Light from the sun takes a mere eight minutes to travel to Earth across nearly 100 million miles of empty space. But it takes 120,000 years to travel just 400,000 miles from its origin in the sun’s core to its surface.
A photon, one of countless trillions upon trillions of photons ejected from the sun, is born in the core of the sun from the fusion of hydrogen into helium.
Matter in the sun is in the form of plasma, naked protons and electrons. Hydrogen is overwhelmingly the most abundant element, essentially a single naked proton. Fusion occurs when protons collide hard enough to overcome their electrostatic repulsion. In the sun’s core, this takes place at a temperature of 16 million degrees and pressure of 250 billion atmospheres.
The strong force is so named because it is strong enough to overcome the electromagnetic repulsion of the positively charged protons. The strong force acts over only extremely small distances, so in order to get two protons to fuse, they must be traveling very fast and under tremendous pressure.
The core of a star is the only place in the universe where such conditions exist.
When the strong force fuses two protons, the resulting bundle has less mass than the two individual protons. The excess mass converts to energy in the form of a gamma ray photon.
If gamma photons could make it to the surface of the sun and escape into space, the sun would glow in deadly gamma rays instead of visible light.

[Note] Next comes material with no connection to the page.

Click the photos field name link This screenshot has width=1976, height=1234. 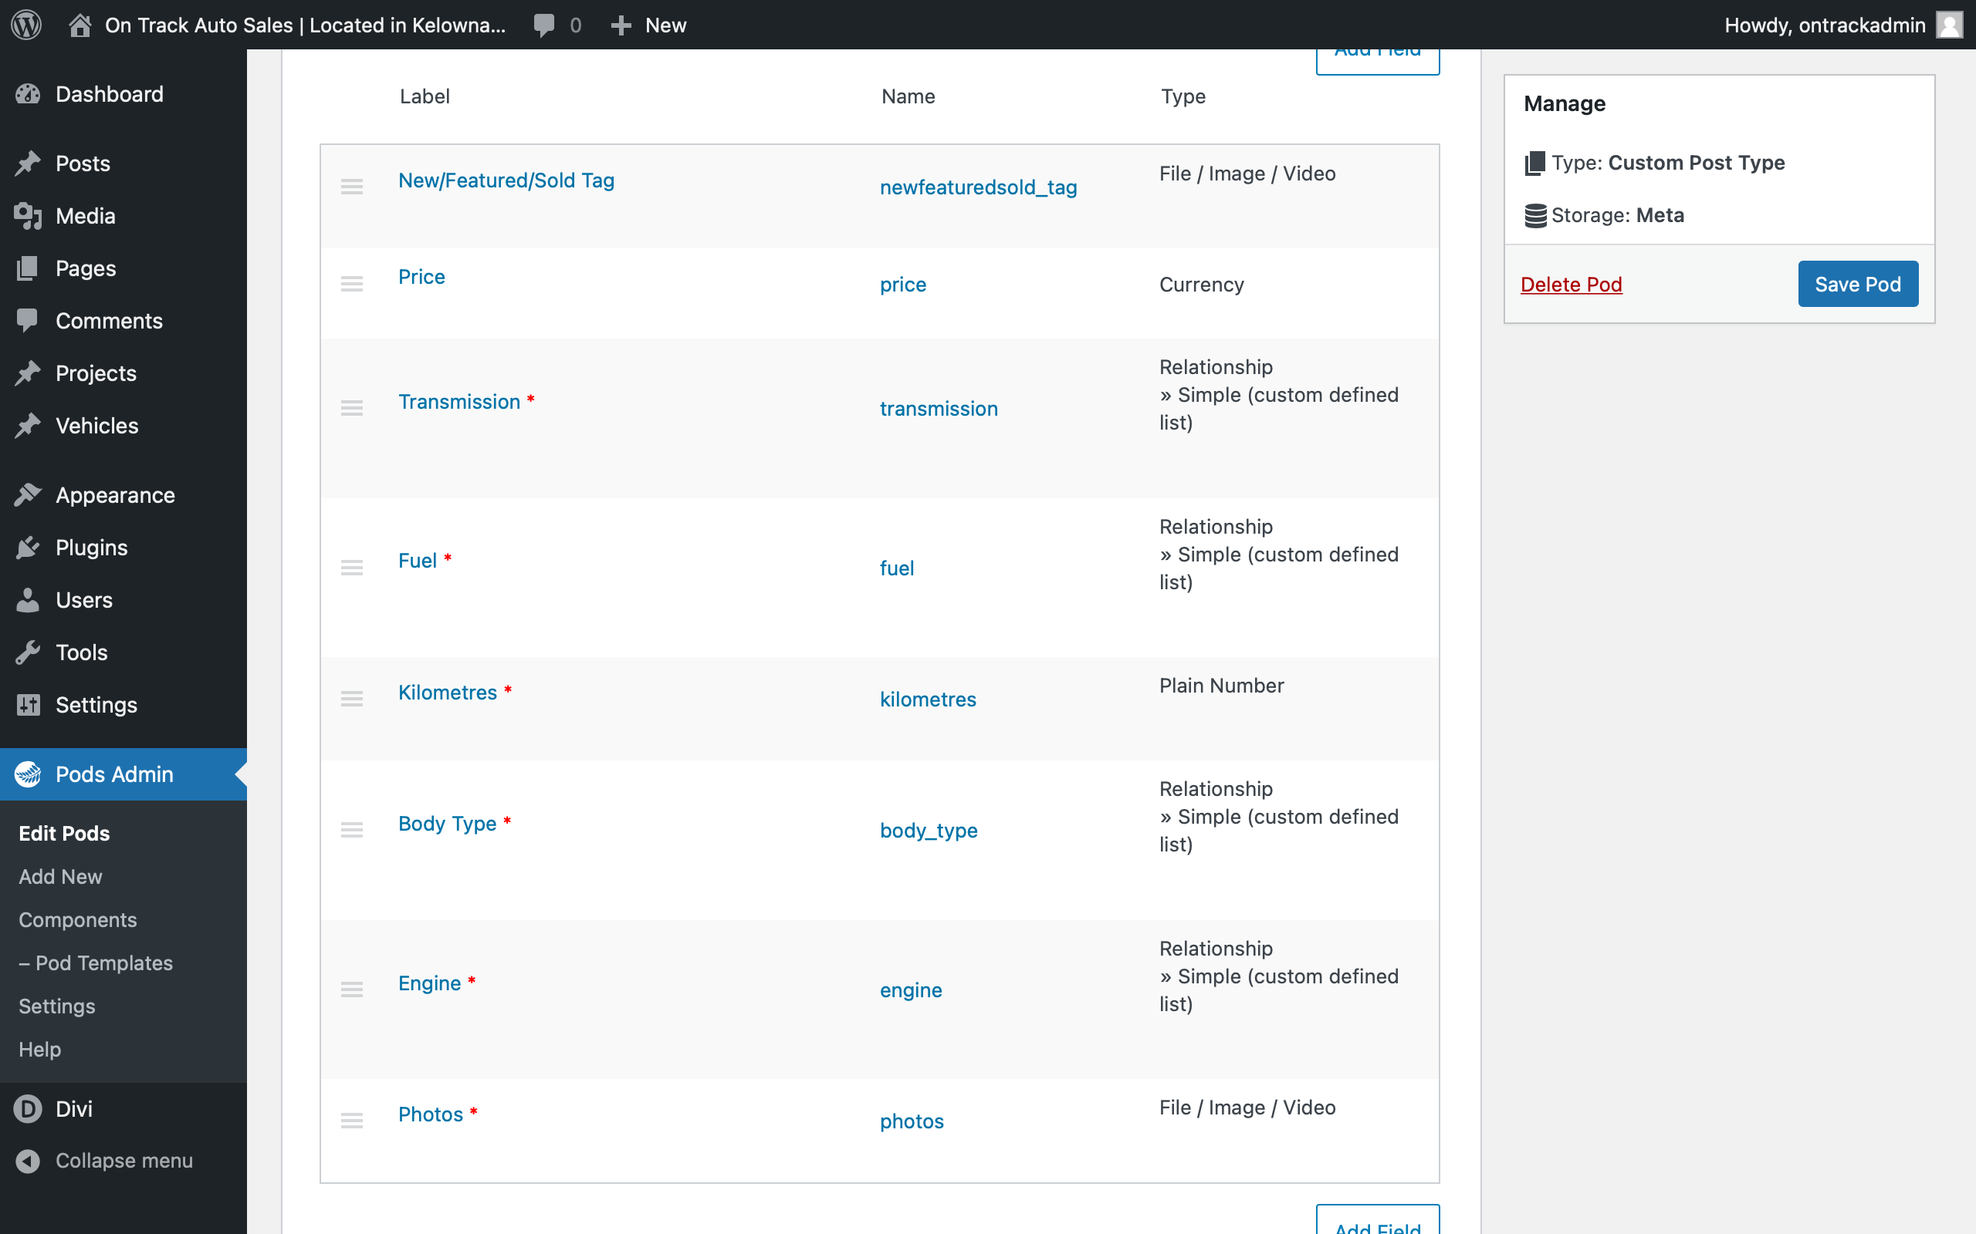911,1121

Lucky for us, the photons must travel through nearly half a million miles of rugged territory in the interior of the sun, which robs them of energy before they emerge from the sun’s surface.

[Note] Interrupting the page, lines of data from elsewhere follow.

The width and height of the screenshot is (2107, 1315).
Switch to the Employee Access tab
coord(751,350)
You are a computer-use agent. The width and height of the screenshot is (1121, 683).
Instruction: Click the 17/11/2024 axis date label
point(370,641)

Once the energetic gamma photon leaves the sun’s core, it encounters a 300,000-mile-thick radiative zone. Here the plasma is denser than lead and cools to a mere 360,000 degrees at the top.
From the photon’s point of view, traversing the radiative zone is like trying to run across a packed dance floor: It keeps running into protons. With each collision, its progress is slowed as it is absorbed and re-emitted with less energy. By the time it reaches the top of the radiative zone 100,000 years later, it only has one ten-millionth of its original energy and is now an X-ray photon.
Then it enters the 120,000-mile-thick convection zone, which is a frothing, seething cauldron of turbulent plasma, like a lava lamp on steroids. Our photon hitches a ride upward in the froth, and about a week later it emerges as a visible photon into the photosphere, now having only one one-millionth of its X-ray energy.
The photosphere is the inner atmosphere of the sun, the part that we see, but the photon’s journey is not over yet. The photosphere is a region of magnetic mayhem as the sun’s rotation twists the magnetic field lines into a tangled mess that can trap the photon beneath a sunspot.
Imagine, the light reaching our eyes today started its journey in the sun’s core long before humankind left the savannas of Africa 60,000 to 80,000 years ago.